Le parole per dirlo - Memoria
SPECIALE GIORNO DELLA MEMORIA. Celebrare il ricordo dell'Olocausto guardando al presente.

Fra pochi giorni si celebrerà la giornata mondiale della memoria. Ogni anno, il 27 gennaio, il mondo intero ricorda le vittime dell’olocausto, quei circa 17 milioni di persone che fra il 1933 e il 1945 furono barbaramente trucidate dalla furia nazista. Non solo ebrei, ma anche minoranze etniche come i Rom e i Sinti, gli omosessuali, i portatori di handicap fisici e/o mentali, gruppi religiosi come i Testimoni di Geova. Tutti coloro che non rientravano nella definizione di razza ariana, così come era stata idealizzata dalla mente malata di Adolf Hitler e messa in atto dai suoi fidi seguaci, furono seviziati e uccisi, senza alcuna pietà.
A oltre settanta anni di distanza, oggi più che mai è necessario celebrare la giornata della memoria, tornando a riempire questo vocabolo dei profondi significati che l’olocausto ha brutalmente svuotato. Memoria come onore ai diversi, come riconoscimento della pari dignità di tutti gli esseri viventi, come monito perché ciò che accadde in quei campi di concentramento non si ripeta mai più.
Ogni anno le celebrazioni che, più o meno pomposamente riempiono le pagine dei giornali e gli schermi delle TV, ci restituiscono una sensibilità che nella realtà sembra purtroppo poco rintracciabile.

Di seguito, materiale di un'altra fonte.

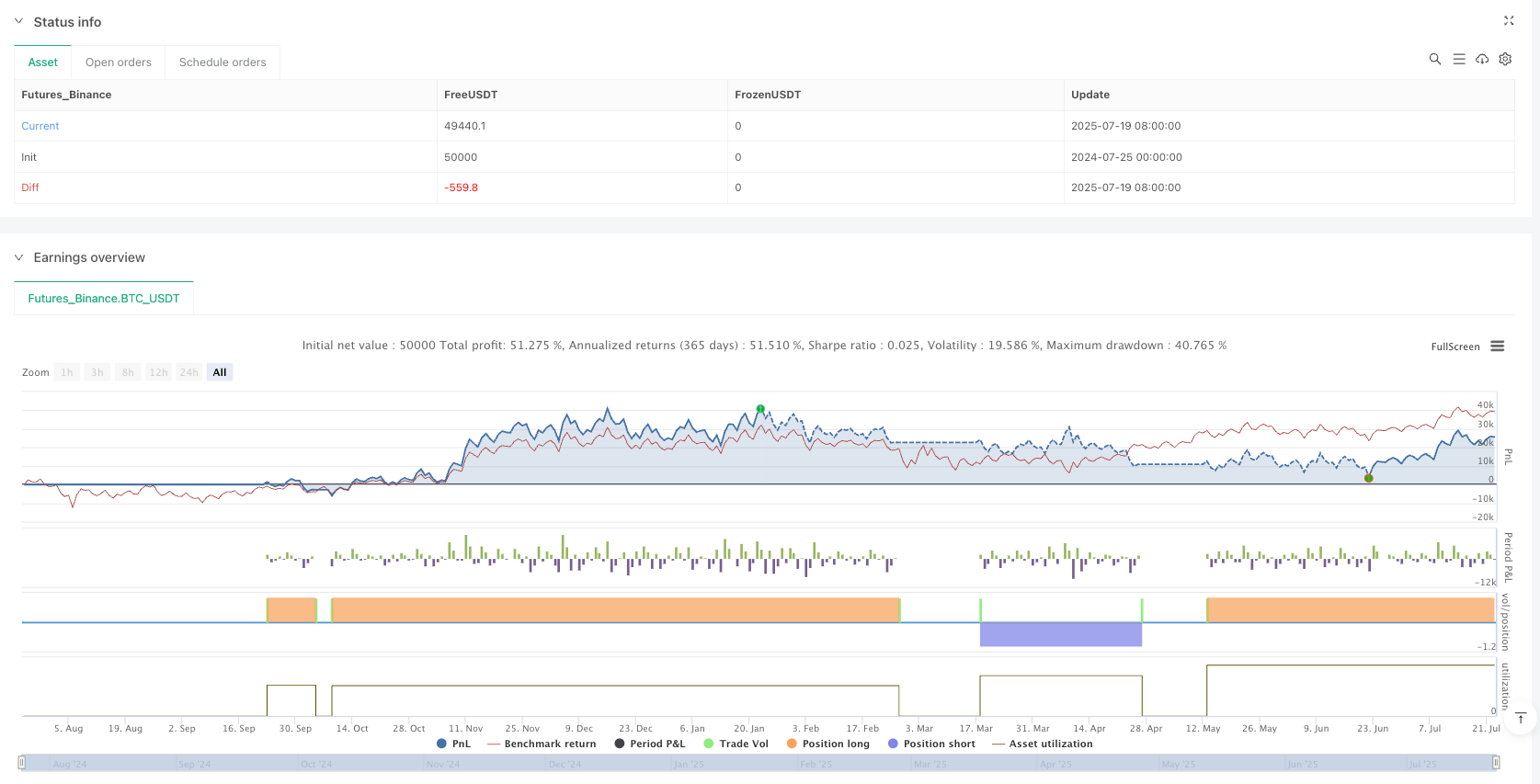Open the settings gear icon

[1505, 59]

Quest’anno i fantasmi delle vittime dell’olocausto nazifascista rivivono nelle migliaia di disperati che si ammassano sulle frontiere orientali dell’Europa. Nel campo di Lipa, in Bosnia, a poche decine di chilometri dal confine con la Croazia, tentano di sopravvivere un migliaio di migranti, per lo più provenienti da Afghanistan, Pakistan, Siria.
Altre svariate migliaia sono accampate nei boschi circostanti. Temperature glaciali di parecchio sotto lo zero, rifugi di fortuna, abbigliamento non idoneo a fronteggiare la neve e il ghiaccio, queste persone, molte delle quali minorenni, sono alla disperata ricerca di un varco per l’Europa: Italia, Germania, Francia sono le mete agognate e irraggiungibili, mentre la polizia bosniaca fatica a ricacciarli continuamente al di qua della frontiera.
Le condizioni di vita nel campo di Lipa sono ai limiti dell’umana decenza. Manca il cibo, manca il riscaldamento, mancano medicinali, manca qualsiasi tipo di conforto per gente che ha alle spalle un viaggio di migliaia di chilometri, alla mercé di trafficanti spudorati e senza pietà che hanno drenato loro ogni centesimo per assicurargli l’arrivo in Europa.
Ed è questa l’Europa nella quale sono approdati, una Europa chiusa a riccio su se stessa, incapace di mostrare un briciolo di empatia e di solidarietà. Un’Europa che brandeggia lo spauracchio del virus per respingere con ancora più forza queste poche migliaia di disperati che bussano alla sua porta.
Se è questa l’Europa che ogni anno di accinge a celebrare la giornata della memoria allora vuol dire che questa Europa non ha appreso alcun insegnamento da quei tragici eventi che insanguinarono le sue terre più di settanta anni fa, non ha imparato quella tremenda lezione di odio e di follia di cui furono vittime innocenti milioni di persone.
Se queste lezioni non sono state interiorizzate, se questi insegnamenti non si sono radicati nella coscienza profonda del Continente, allora evitiamo l’ipocrisia delle celebrazioni e preoccupiamoci del fatto che quegli eventi, quelle tragedie potranno ripetersi. Fintanto che non riempiremo il vocabolo “memoria” di insegnamenti veri e concreti, non saremo al sicuro, nessuno di noi sarà al sicuro. Non solo i migranti che oggi muoiono di freddo a Lipa, a poche decine di chilometri dai confini europei.